Moreover, its appropriation by certain groups contradicts its essence, especially in the absence of a clear articulation of this vision in parliamentary debates.

Landmark Cases on Reservation

M. Nagaraj v Union of India (AIR 2007 SC 71)

In this landmark case, the Constitution (85th Amendment) Act, 2001 was challenged. The amendment introduced Article 16(4A) allowing for 'reservation in promotion with consequential seniority' for SCs and STs from June 17, 1995. 

The Supreme Court held that this clause is an enabling provision that requires the existence of 'backwardness' and 'inadequacy of representation' to be activated. 

The court also upheld the constitutionality of the Constitution 81st Amendment Act, 2000, and the 82nd Amendment Act, 2000, which introduced Article 16(4B) and a proviso in Article 335, respectively. 

These are also enabling provisions, designed to function within the bounds of the 50% ceiling on reservations, the exclusion of the creamy layer, and the sub-classification among backward classes. The court concluded that these amendments do not alter the basic structure of the Constitution.

Ashoka Kumar Thakur v Union of India (2008) 6 SCC 1

This case revolved around the constitutional validity of 27% reservation for OBCs in State-aided Central Universities under the Central Educational Institutions (Reservation in Admission) Act, 2006, following the Constitution (Ninety-Third Amendment) Act, 2005.

The Supreme Court held that the 93rd Amendment does not violate the basic structure of the Constitution regarding state-maintained and aided educational institutions. 

The decision emphasised that while affirmative action must be harmonised with fundamental freedoms, it does not inherently conflict with the principles of equality or the basic structure of the Constitution.

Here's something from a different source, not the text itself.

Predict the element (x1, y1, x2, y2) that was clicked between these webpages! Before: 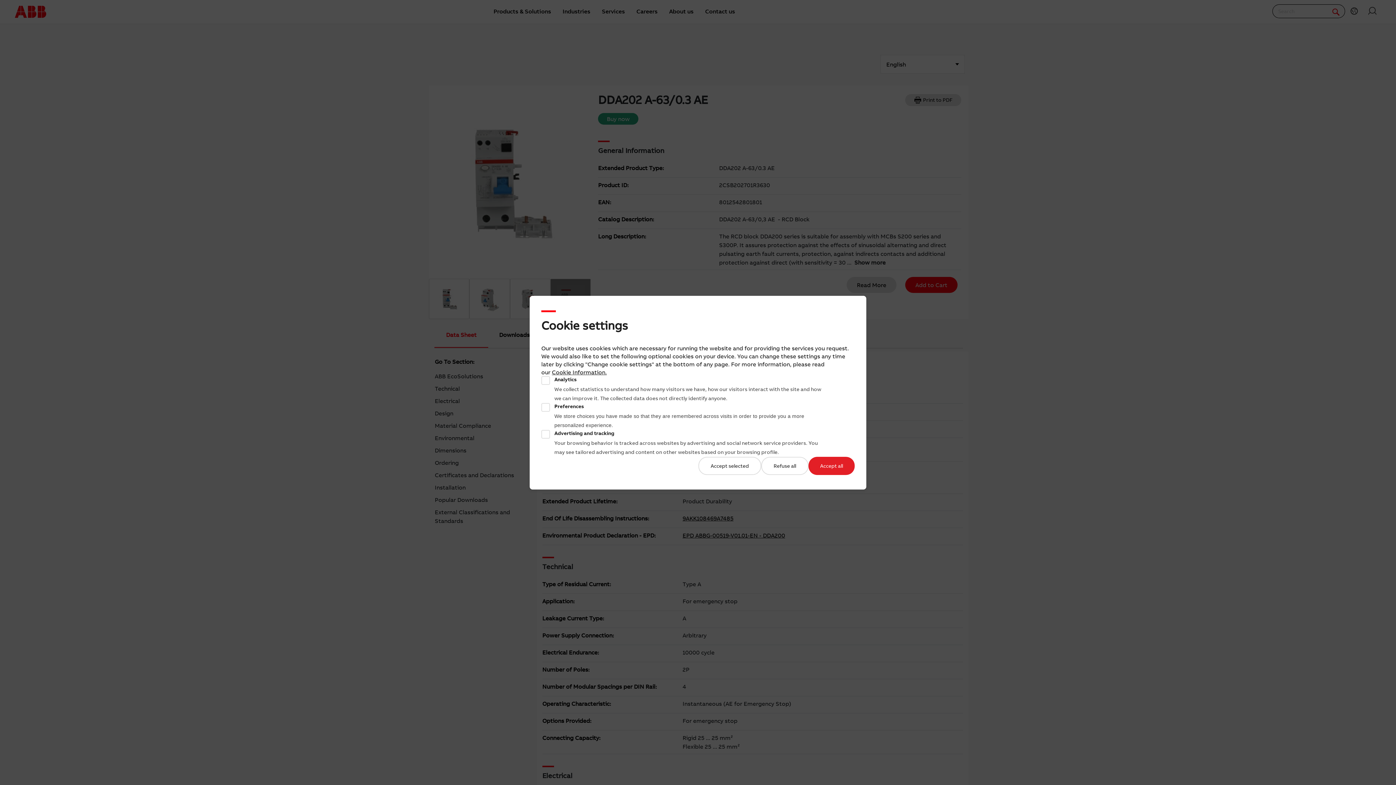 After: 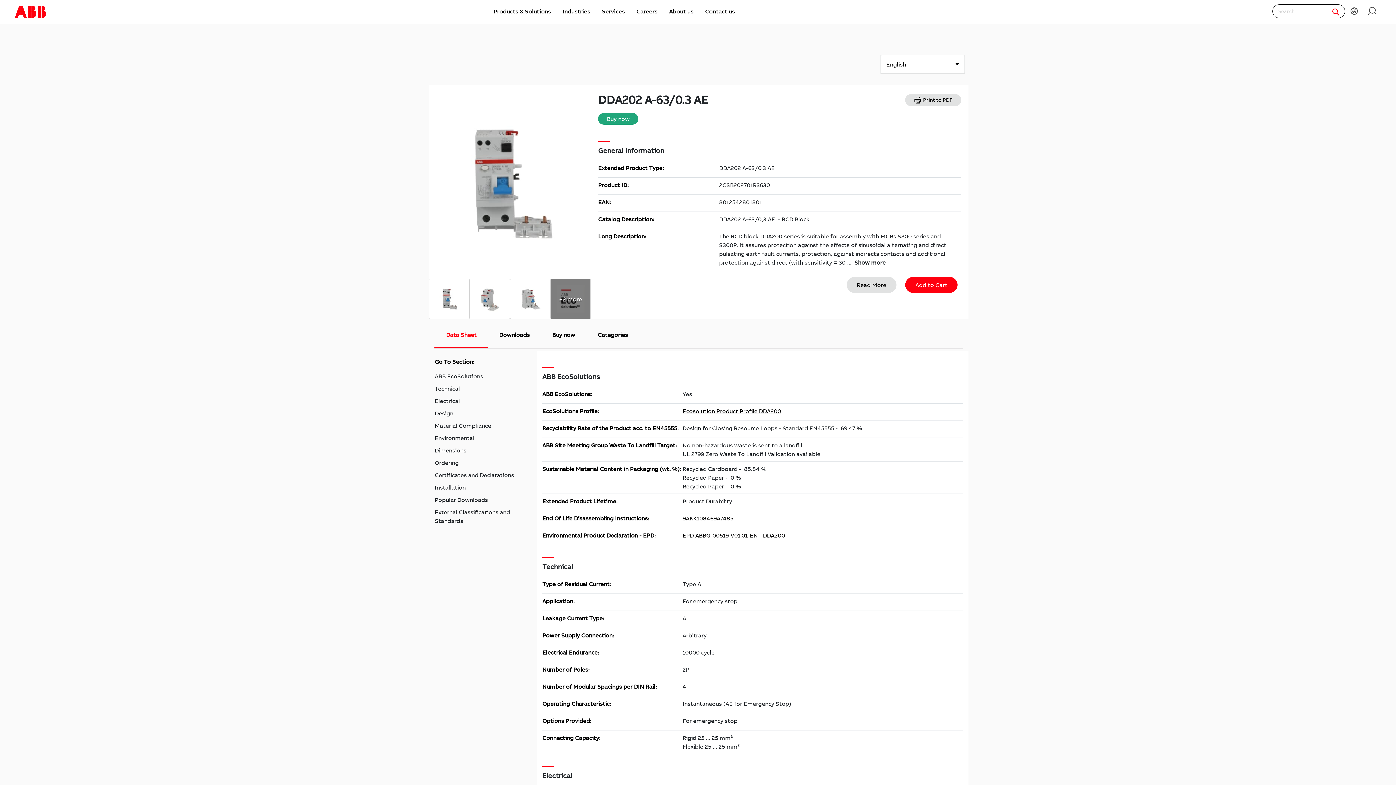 Action: bbox: (808, 456, 854, 475) label: Accept all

The court also validated the exclusion of minority educational institutions from the purview of Article 15(5) and upheld that affirmative action provisions like Articles 15(4) and 15(5) are constitutionally valid enabling provisions, reinforcing the concept of equality through positive discrimination.

Jagdish Negi v State of U.P (AIR 1997 SC 3505)

In this ruling, the Supreme Court observed the need for periodic review of reservation policies by the government.

It acknowledged that reservations must not continue indefinitely without limits, as this would counteract the objective of achieving true equality.

The court emphasised that affirmative action is meant to be a temporary measure to level the playing field for disadvantaged groups, suggesting that without regular assessment and adjustments, such policies might cement divisions rather than dissolve them.